# Is "rollover" bad?



## kirbyso (Jul 15, 2008)

Hi Everyone,

Kirby has been so good! He picks up commands/tricks really easily. Recently he has learned the rollover trick and I was just wondering if its bad for them? I know jumping around too much is not good for them but is rollover bad for them too? He is always excited to do that trick that sometimes he just rolls over on his own to show me he can still do it but I don't want to encourage him to do it too often if it's not good for him. 

Thanks :wub:


----------



## kirbyso (Jul 15, 2008)

Kirby doing rollover

here is a video of him doing the trick.


----------



## makettle29 (Nov 12, 2005)

I think he looks pretty cute rolling over :wub: 

I'm having trouble imagining what could be wrong with that :huh: 


mary anna herk and theena


----------



## mamamia (Jul 26, 2008)

Awww ...what a smart Kirby. Only 3 months and already rolling over :aktion033: Bleu use to roll over. But since we moved into a house and dont have carpet...rolling over is difficult. So when I tell him to roll over.....he turns in circles :HistericalSmiley:


----------



## kirbyso (Jul 15, 2008)

Thanks  

I always think he is just so fragile so I am scared doing new things with him. 

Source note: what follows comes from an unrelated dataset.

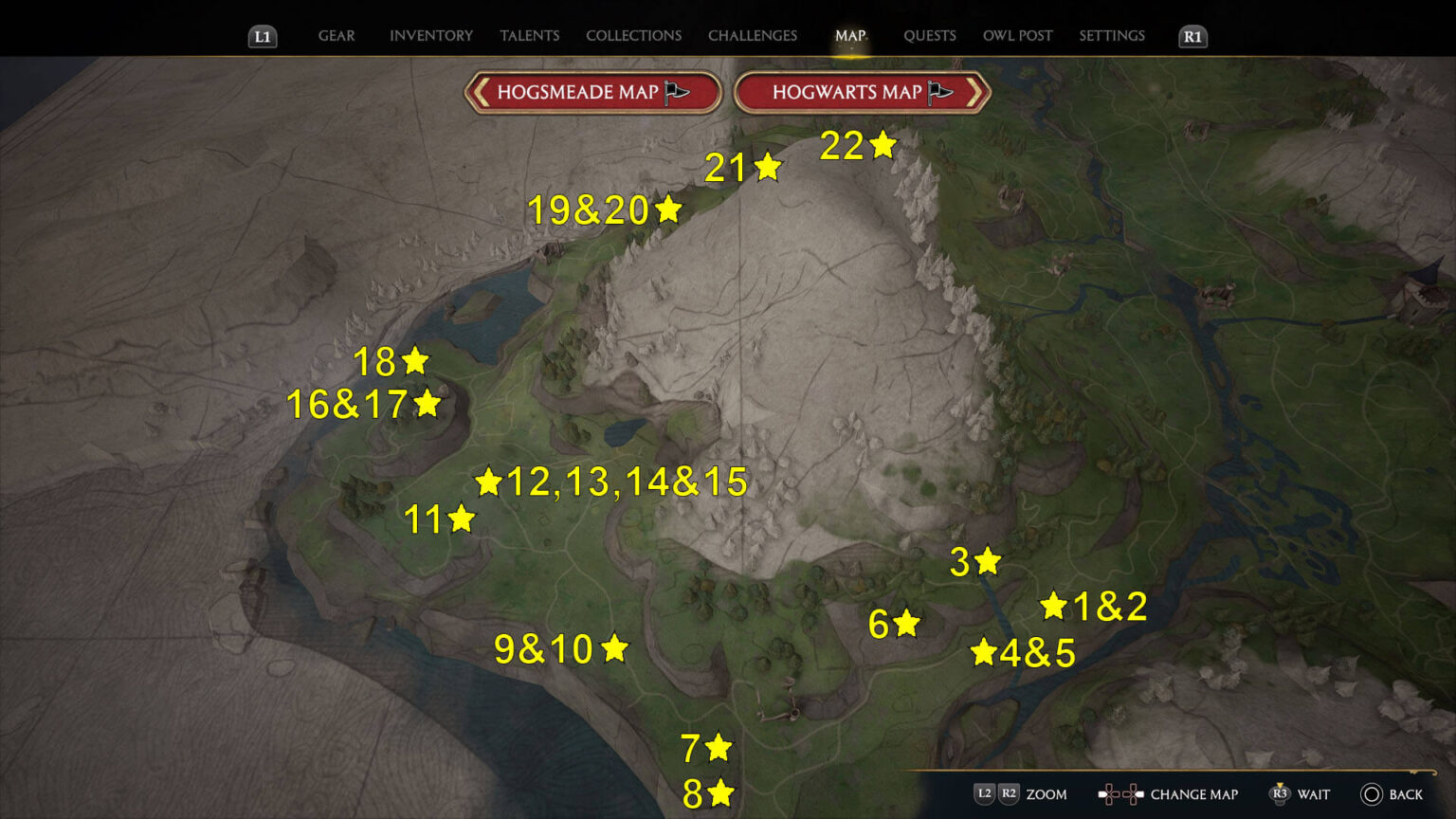Click the L1 shoulder button icon

point(263,37)
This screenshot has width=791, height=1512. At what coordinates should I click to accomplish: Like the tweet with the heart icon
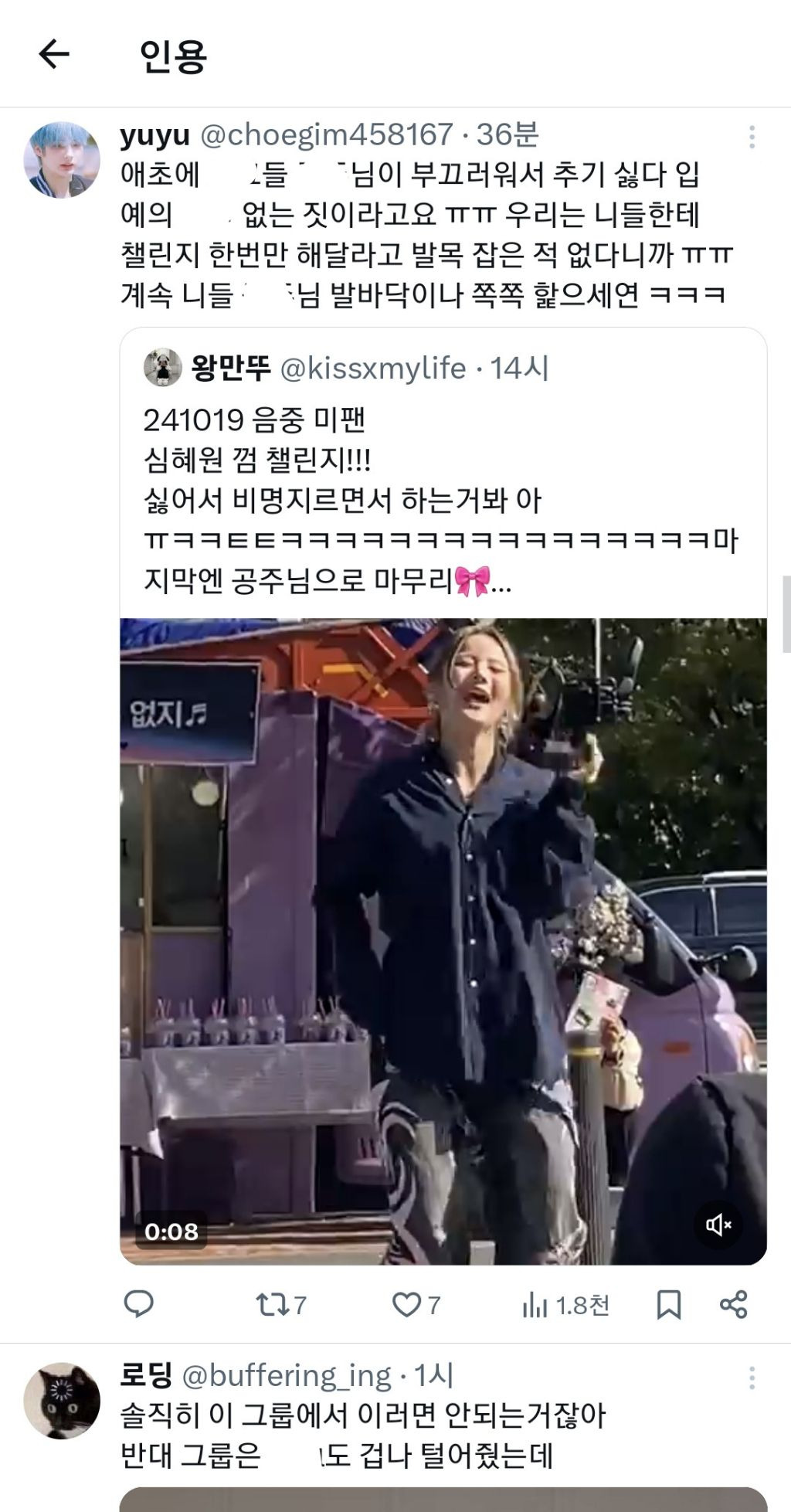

I would like to teach him to stand on his legs but I'm now sure how good that is for them? Maybe I am just being too paranoid. :mellow:


----------



## makettle29 (Nov 12, 2005)

Maltese are fragile and you are smart to be on the cautious side. From what I had experienced, be concerned about jumping on and off furniture and don't get hooked into a rigorous game of chase, on any surface.

I don't know how standing on two legs could be a problem, unless it included a lot of jumping.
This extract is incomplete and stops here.